-- GIVEN PASSAGE --
- - -

We decided we needed to do something to commemorate Poppy's due date since we knew it would be a hard day anyway. We decided when we had Poppy cremated that we didn't want an urn in the house. I know everyone is different, some people can't imagine not having their baby with them, in whatever form they can. But for us, we worried that it might be too hard to always worry about someone knocking Poppy over. Xav with a ball or a guest with an over enthusiastic gesture or my nephew climbing onto something...we just couldn't manage it. So we asked my dad if it would be okay if we interred her ashes with my mum's grave.
Friday morning we picked up Poppy from the funeral home. It was the first time we'd had her in the car out of my tummy. When we got to the shopping centre on the way home, I worried about leaving her in the car, which seems silly now, but I didn't want her to get stolen! G convinced me it would be fine, and what was I going to do? Carry a box of ashes in my handbag...(I probably would have if G hadn't been with me!)?

- - -

-- STORED ROWS --
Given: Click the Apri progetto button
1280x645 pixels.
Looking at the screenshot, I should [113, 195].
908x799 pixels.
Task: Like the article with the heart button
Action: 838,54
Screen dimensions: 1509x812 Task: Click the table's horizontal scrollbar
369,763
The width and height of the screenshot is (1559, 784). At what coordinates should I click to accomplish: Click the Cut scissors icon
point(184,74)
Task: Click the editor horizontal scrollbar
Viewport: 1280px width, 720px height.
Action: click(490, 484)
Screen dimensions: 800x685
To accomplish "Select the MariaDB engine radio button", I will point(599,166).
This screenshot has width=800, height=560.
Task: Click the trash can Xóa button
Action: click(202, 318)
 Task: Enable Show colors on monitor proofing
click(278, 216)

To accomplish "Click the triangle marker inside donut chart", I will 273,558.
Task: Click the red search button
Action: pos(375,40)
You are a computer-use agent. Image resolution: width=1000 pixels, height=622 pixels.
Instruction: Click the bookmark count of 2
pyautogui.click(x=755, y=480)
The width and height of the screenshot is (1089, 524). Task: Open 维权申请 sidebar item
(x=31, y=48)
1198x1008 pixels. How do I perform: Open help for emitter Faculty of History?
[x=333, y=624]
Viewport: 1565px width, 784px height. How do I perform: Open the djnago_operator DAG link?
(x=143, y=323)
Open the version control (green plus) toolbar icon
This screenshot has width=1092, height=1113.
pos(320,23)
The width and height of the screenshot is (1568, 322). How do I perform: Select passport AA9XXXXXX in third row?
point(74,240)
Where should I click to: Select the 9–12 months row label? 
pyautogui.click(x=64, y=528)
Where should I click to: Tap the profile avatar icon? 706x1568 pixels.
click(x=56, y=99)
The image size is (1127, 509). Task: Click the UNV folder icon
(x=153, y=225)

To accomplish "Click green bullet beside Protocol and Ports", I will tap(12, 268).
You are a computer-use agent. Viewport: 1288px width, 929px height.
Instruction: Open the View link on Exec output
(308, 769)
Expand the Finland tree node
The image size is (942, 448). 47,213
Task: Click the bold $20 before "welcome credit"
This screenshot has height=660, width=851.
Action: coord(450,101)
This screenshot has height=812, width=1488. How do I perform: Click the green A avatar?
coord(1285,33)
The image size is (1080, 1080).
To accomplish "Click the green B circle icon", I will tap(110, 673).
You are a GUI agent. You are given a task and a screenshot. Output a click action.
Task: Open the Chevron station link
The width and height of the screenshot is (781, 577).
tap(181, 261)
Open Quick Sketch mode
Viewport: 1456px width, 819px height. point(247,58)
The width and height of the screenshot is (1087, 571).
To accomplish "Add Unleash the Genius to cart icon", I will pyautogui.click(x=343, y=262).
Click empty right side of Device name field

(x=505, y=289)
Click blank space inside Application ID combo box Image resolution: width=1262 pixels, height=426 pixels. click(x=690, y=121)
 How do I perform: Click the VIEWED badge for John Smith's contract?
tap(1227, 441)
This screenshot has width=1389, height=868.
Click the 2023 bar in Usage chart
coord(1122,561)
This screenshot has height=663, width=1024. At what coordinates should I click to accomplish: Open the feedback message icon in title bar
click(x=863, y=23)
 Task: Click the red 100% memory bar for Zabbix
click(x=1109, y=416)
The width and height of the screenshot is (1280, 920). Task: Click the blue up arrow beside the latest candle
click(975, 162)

- - -

-- TASKS TO COMPLETE --
1) Write out the passage about Poppy's ashes from "Friday morning we" up to and including "been with me!)?".
2) Carry the account of Poppy's ashes forward, picking up after its final sentence.
The material plays no part here and can be set aside.

-- EXERCISE ANSWERS --
1)
Friday morning we picked up Poppy from the funeral home. It was the first time we'd had her in the car out of my tummy. When we got to the shopping centre on the way home, I worried about leaving her in the car, which seems silly now, but I didn't want her to get stolen! G convinced me it would be fine, and what was I going to do? Carry a box of ashes in my handbag...(I probably would have if G hadn't been with me!)?

2)
We bought a lovely tiny perfume bottle; crystal with a pink butterfly on top, to keep just a tiny bit of Poppy's ashes at home. The lid screws on, and it sits on Poppy's little shelf. It was a little strange putting Poppy in it, and trying not to scare Xav about burning bodies and the like. We bought an angel candle holder to put on Poppy's grave (photo attached) and some beautiful scented candles to burn when we go to visit her. And lastly, we bought a pink prairie rose to plant on the grave so she and mum and my brother Nathan are always surrounded by pretty flowers.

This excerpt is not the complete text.